Ici encore, la qualité servira d’arbitre de la scène internationale. La qualité malgache, anciennement reconnue, est en passe d’être remise en cause pour des raisons de taux d’humidité trop élevé. La concentration des zones de production, qui facilite la collecte et l’encadrement technique, et qui facilite de ce fait la mise en place de la traçabilité, est un atout pour tenter de remédier à cet état de fait dommageable. .

L’inexistence d’organisation de la filière, ainsi que la forte volatilité des cours, qui créée une forte incertitude sur les revenus attendus de l’activité, constituent à l’opposé des contraintes qui ne seront pas faciles à lever à court terme.

2.2.4 Le litchi

La filière bénéficie d’un appui technique et financier important de l’Union européenne et de la France, qui a permis de créer en 2001 le CTHT (Centre Technique Horticole de Tamatave), association interprofessionnelle. Ses activités concernent notamment (i) le renouvellement des plants, (ii) le développement et la diffusion de bonnes pratiques agricoles, (iii) la réalisation d’un contrôle qualité, ainsi que (iv) l’examen qualitatif des fruits malgaches et des opérations de déchargement lors de leur arrivée dans les ports européens.
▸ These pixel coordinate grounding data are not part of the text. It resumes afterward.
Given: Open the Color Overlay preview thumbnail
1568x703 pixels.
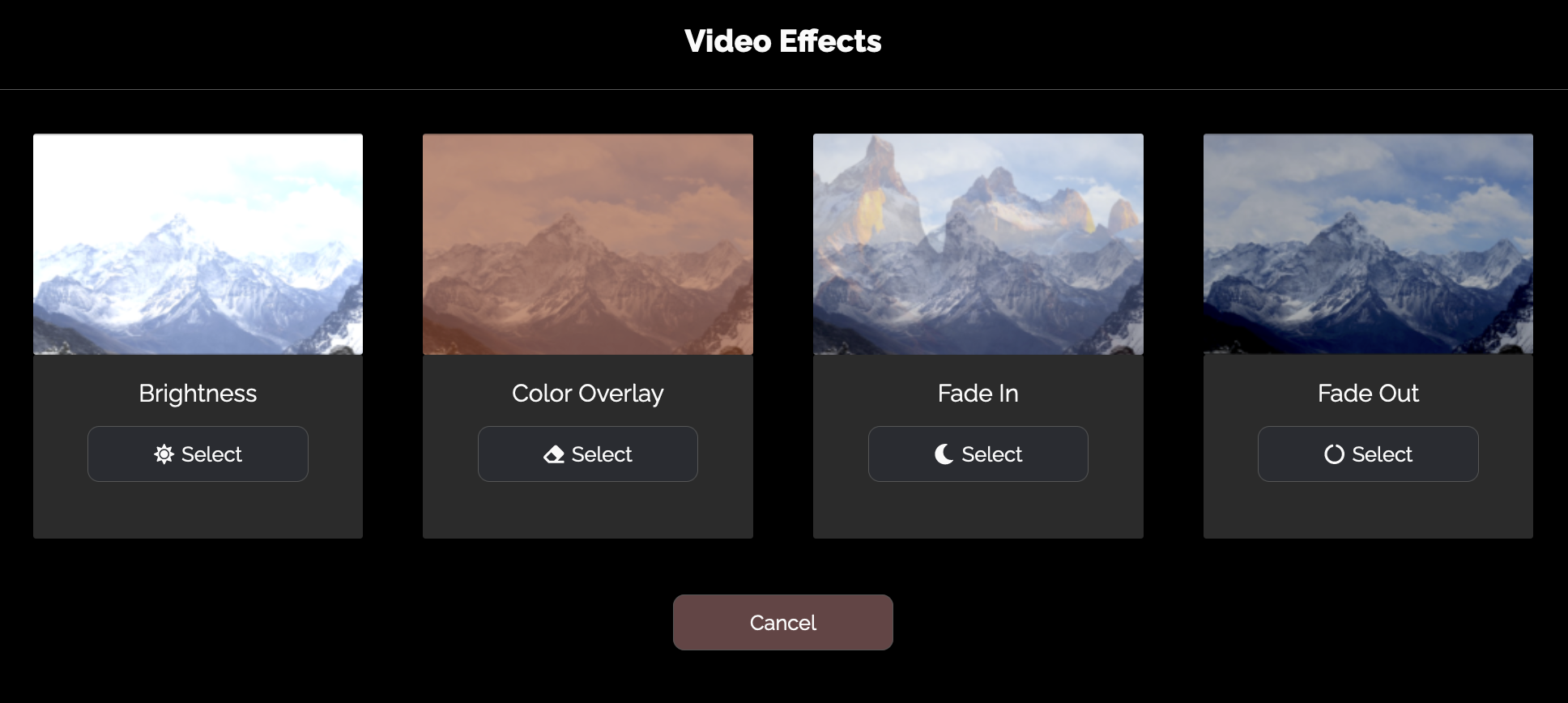Looking at the screenshot, I should tap(588, 244).
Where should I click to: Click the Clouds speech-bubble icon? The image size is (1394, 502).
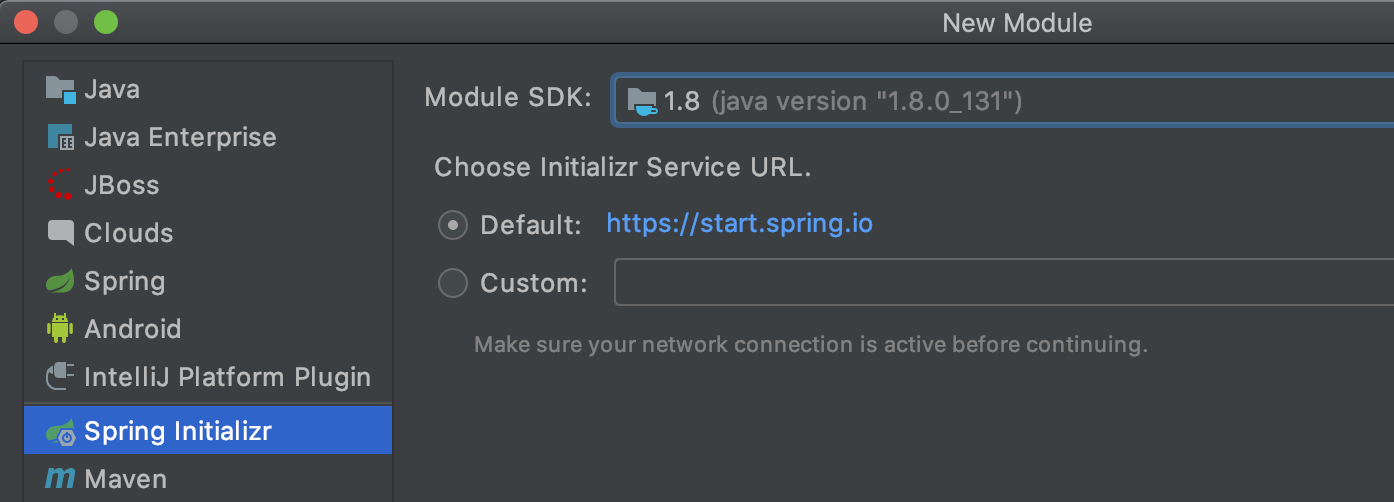click(61, 233)
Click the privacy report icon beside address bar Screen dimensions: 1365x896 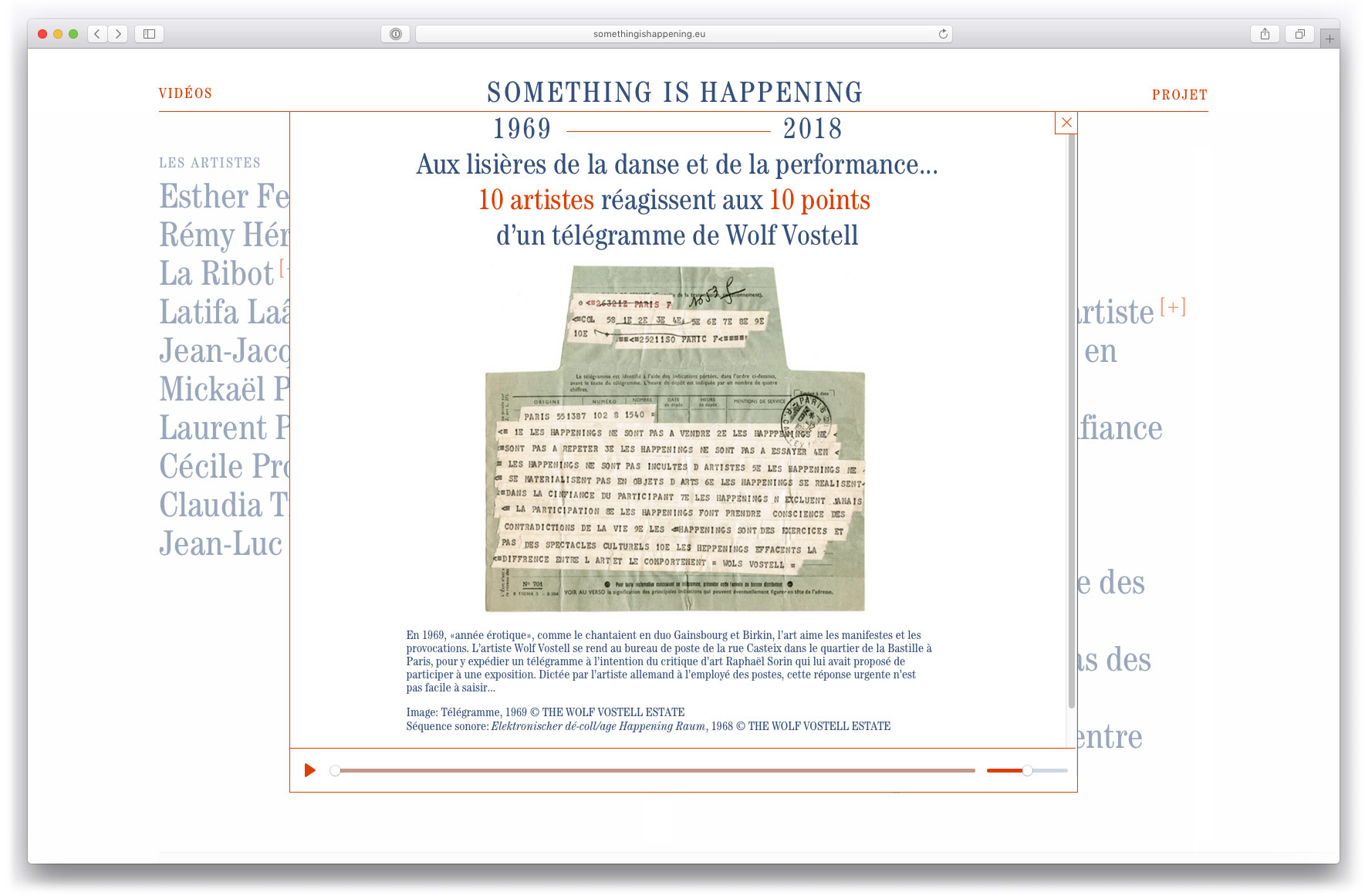point(395,34)
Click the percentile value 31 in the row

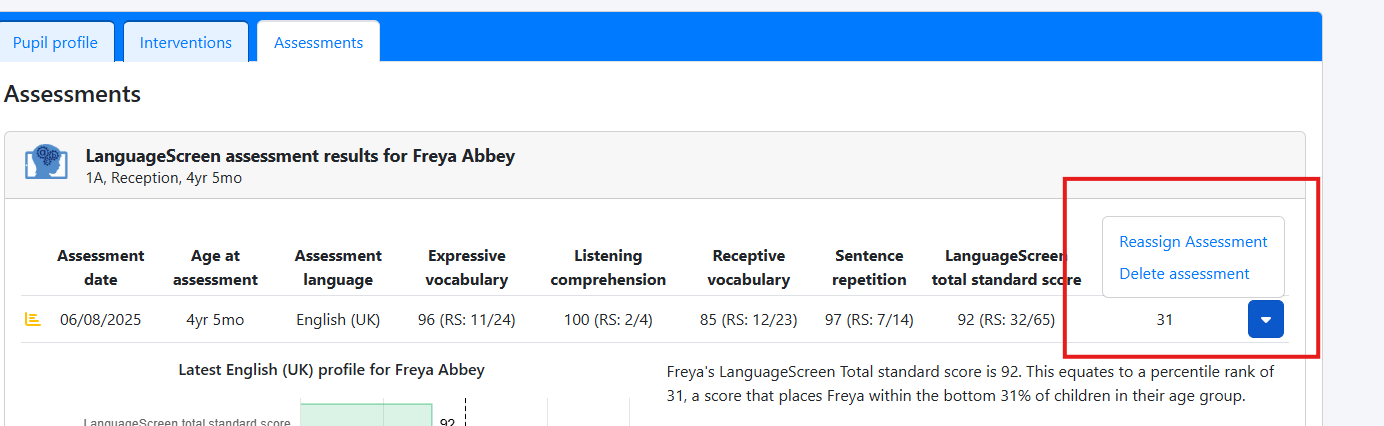coord(1164,320)
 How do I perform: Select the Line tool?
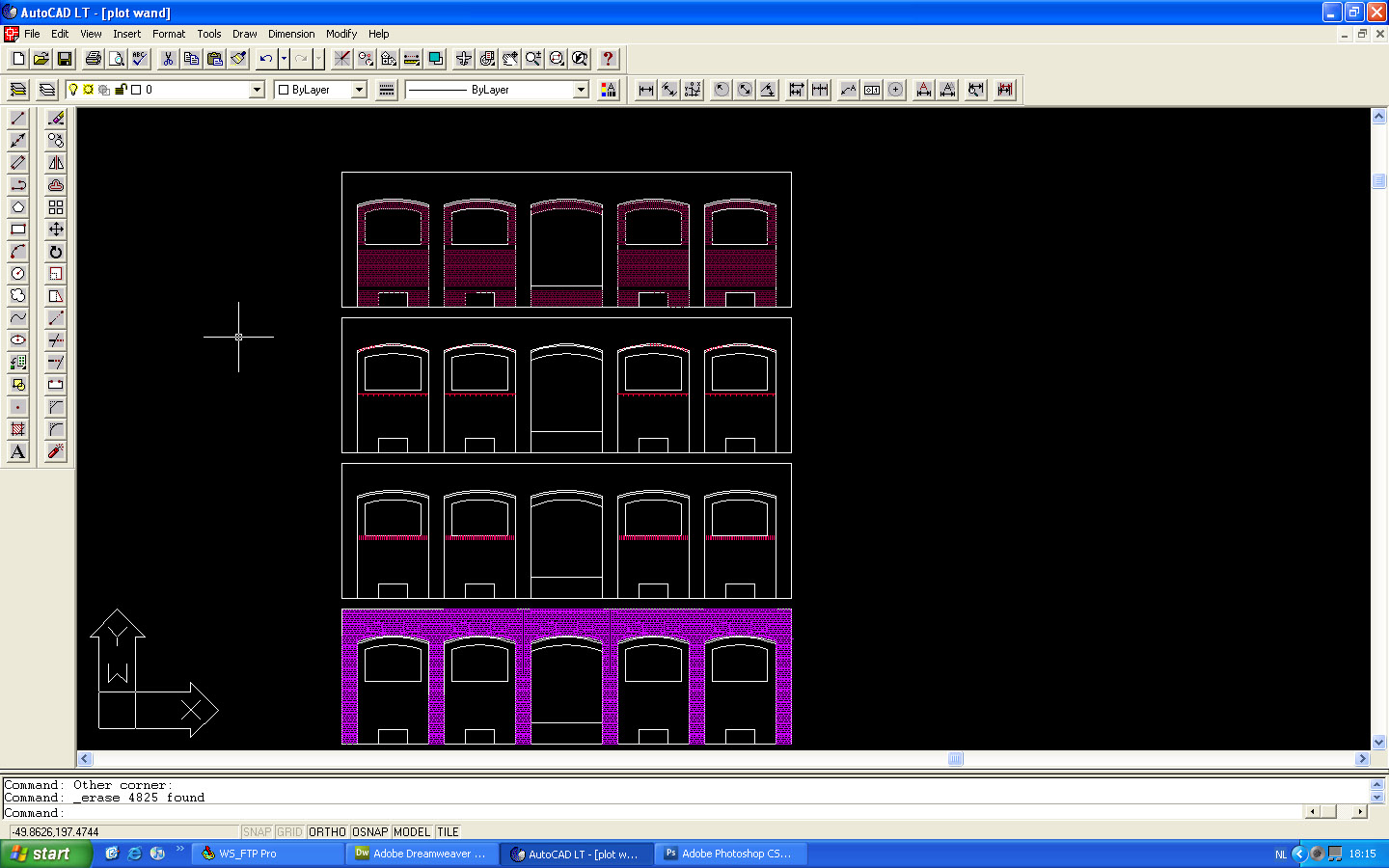[17, 117]
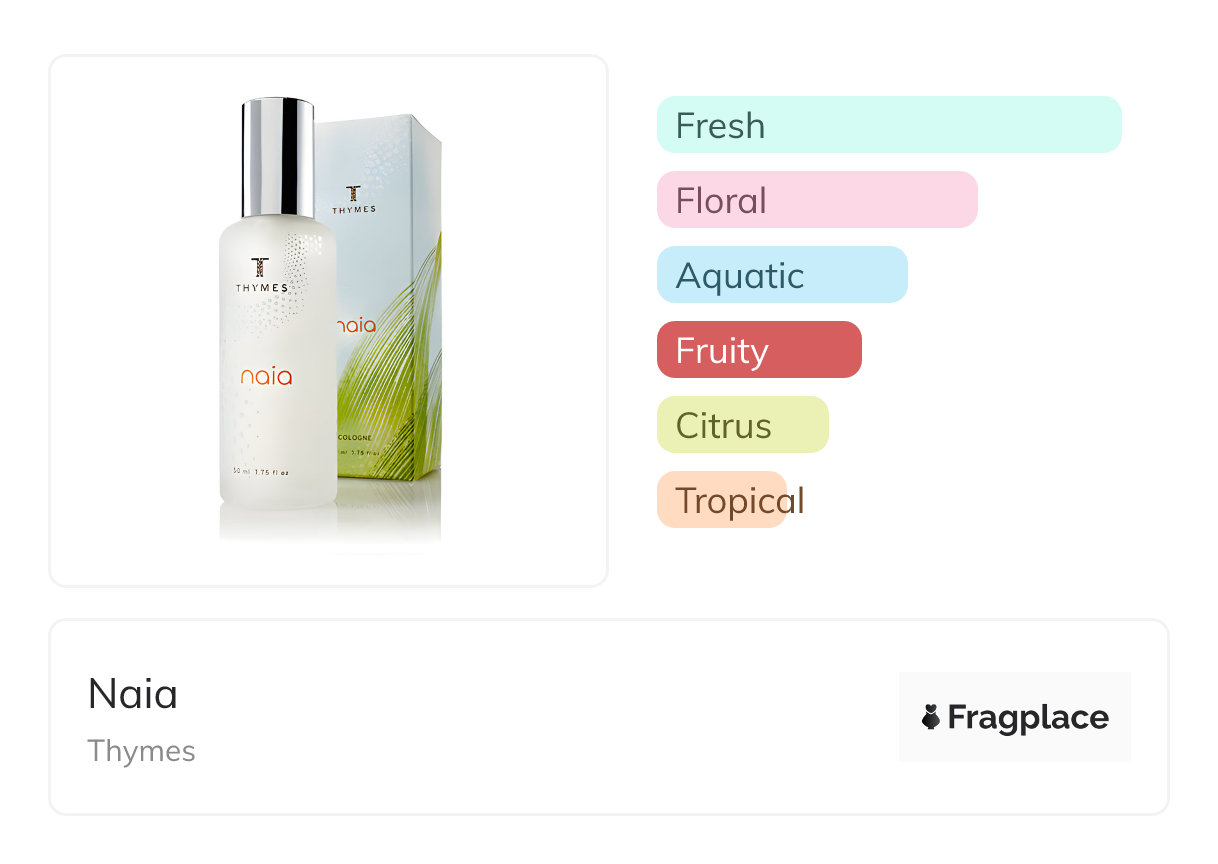
Task: Select the Floral accord bar
Action: click(817, 200)
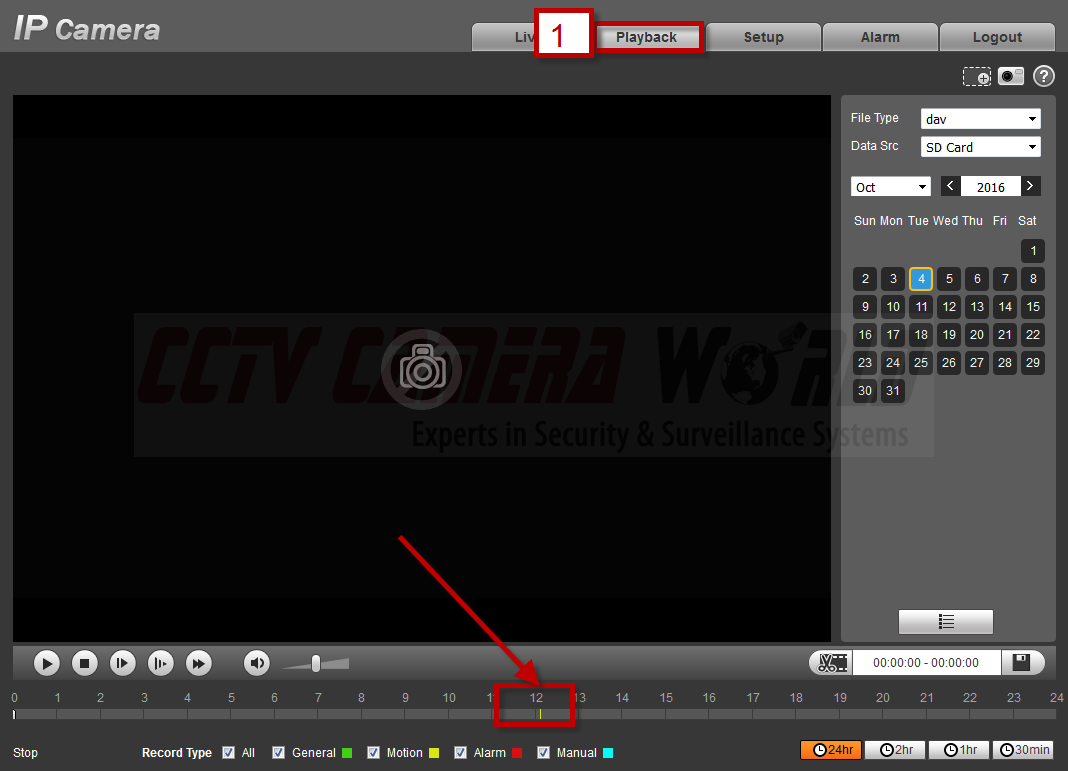Disable the General record type checkbox

coord(279,752)
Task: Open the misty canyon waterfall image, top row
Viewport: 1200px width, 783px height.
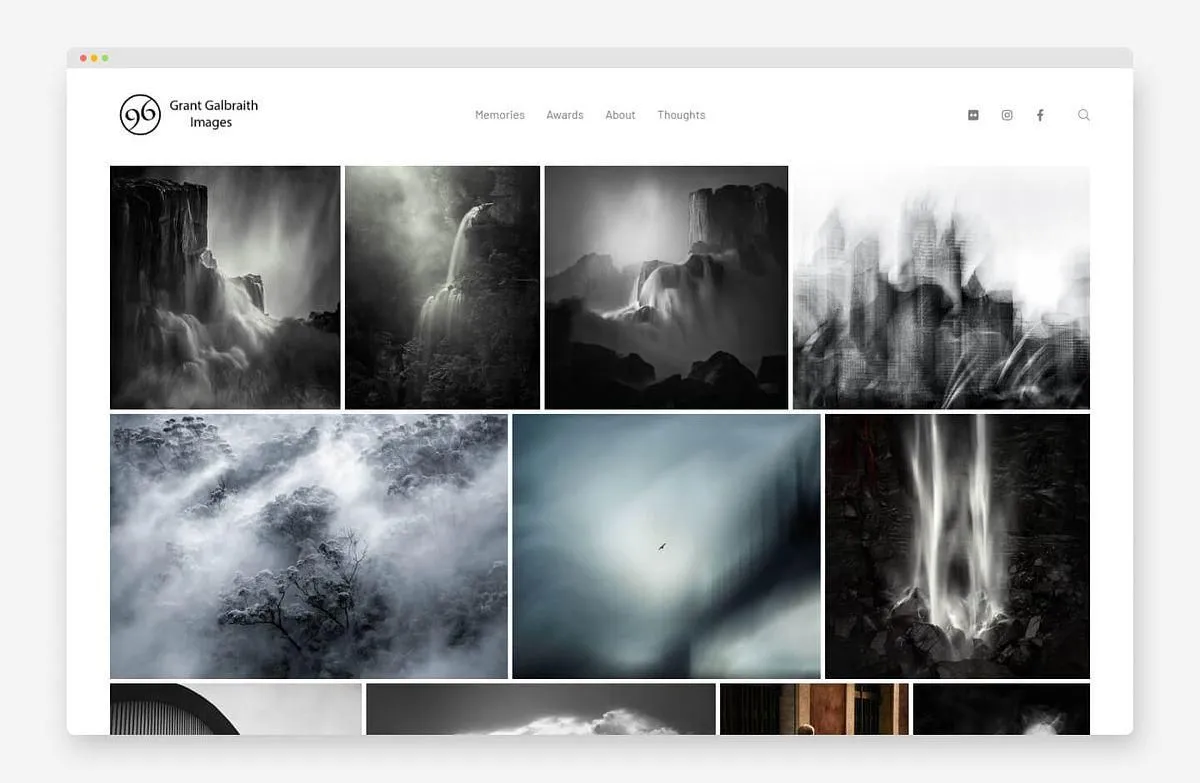Action: click(666, 287)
Le litchi contribue aux exportations agricoles malgaches à hauteur de 5 %. Les quantités exportées sont en progression constante depuis 2001.

Tableau n°11 : exportations de litchi 2000-2004

2000 2001 2002 2003 2004

Exportations de litchi, en tonnes 12.280 9.500 12.500 13.470 18.840

Exportations de litchi, en milliards d’Ariary 16 9 15 13 34

Source : données statistiques de COMTRADE et INSTAT

La destination du litchi malgache est européenne, est même française à 93 %, ainsi que hollandaise (3 %) et allemande (2 %). Les exportations se font quasi exclusivement par bateau, les quantités envoyées par avion étant inférieures à 1 %.

Les exportations malgaches de litchi connaissent actuellement une crise due aux arrivages massifs de litchi de piètre qualité qui ont entraîné les prix à la baisse. Un article récent de Fruitrop20 constate qu’il y a inadéquation entre volumes expédiés et capacité d’absorption du marché européen : « la succession des arrivages en Europe courant décembre 2005, totalisant plus de 16.000 tonnes de fruit, ont eu rapidement raison des capacités d’absorption du marché. Comme les années précédentes, l’annonce des tonnages a eu un effet négatif sur la fixation des prix de vente dès l’arrivée du premier navire ». L’évolution des exportations de litchi ces dernières années a sans nul doute privilégié les quantités plutôt que la qualité.

L’absence de calibrage, le tri insuffisant (fruits avortés, doubles, longueur inégale du pédoncule, blessures mécaniques), les effets irréguliers du traitement au souffre, sont autant de défauts chaque année répétés, du fait de la pression s’exerçant sur la campagne, qui s’apparente davantage à un derby plutôt qu’à une opération agro économique maîtrisée. La nécessaire rapidité des chargements de navire, pour réduire les coûts et parvenir en temps

opportun à destination, dessert de toute évidence la recherche de qualité du fruit. Un ralentissement de ces étapes permettrait une meilleure qualité des fruits, une organisation plus sereine des opérations post récolte et, par voie de conséquence, une réduction naturelle des quantités expédiées qui aurait vraisemblablement pour effet un ralentissement de la pression commerciale sur les marchés européens.

On constate une dichotomie croissante du marché, avec un prix plus élevé pour les fruits de qualité et un prix plus bas pour ceux de moins bonne qualité. Dans ce contexte, certains opérateurs tentent de se spécialiser sur la qualité en cherchant à se mettre, de manière volontaire et non (encore) contrainte, aux normes Eurep Gap : « Je cherche à me positionner sur la qualité, car c’est un bon moyen pour se distinguer de la concurrence et pour prendre des parts de marché. C’est encore un pari sur l’avenir, car on n’est pas sûr de récupérer le surcoût avec l’amélioration du prix. Mais si la grande distribution durcit ses exigences, ce sera le jackpot pour moi ! ». Déjà, certains partenaires exigent la norme Eurep Gap, comme divers importateurs allemands.